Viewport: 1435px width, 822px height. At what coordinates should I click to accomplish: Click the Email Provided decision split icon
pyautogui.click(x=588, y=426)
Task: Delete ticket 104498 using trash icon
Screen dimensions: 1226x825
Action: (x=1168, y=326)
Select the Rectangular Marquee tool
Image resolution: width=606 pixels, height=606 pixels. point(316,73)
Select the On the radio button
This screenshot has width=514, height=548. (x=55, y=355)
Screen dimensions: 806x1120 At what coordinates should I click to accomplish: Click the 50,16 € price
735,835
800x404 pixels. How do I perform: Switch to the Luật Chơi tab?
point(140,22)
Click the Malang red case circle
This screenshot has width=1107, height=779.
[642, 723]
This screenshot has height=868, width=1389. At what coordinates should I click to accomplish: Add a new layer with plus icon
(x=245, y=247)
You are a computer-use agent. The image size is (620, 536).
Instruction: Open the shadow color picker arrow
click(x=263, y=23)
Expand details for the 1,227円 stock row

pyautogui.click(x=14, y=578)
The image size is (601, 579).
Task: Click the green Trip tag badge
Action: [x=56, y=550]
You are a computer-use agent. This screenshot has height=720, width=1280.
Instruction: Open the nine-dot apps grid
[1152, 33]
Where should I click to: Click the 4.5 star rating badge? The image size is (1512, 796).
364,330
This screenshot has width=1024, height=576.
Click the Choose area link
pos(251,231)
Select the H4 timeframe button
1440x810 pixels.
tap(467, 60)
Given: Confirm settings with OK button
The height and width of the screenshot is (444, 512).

GOAL OF THE EXERCISE: Please state how many lines in the listing contain the string "agent", and give nothing besides that number.

REPLY: 2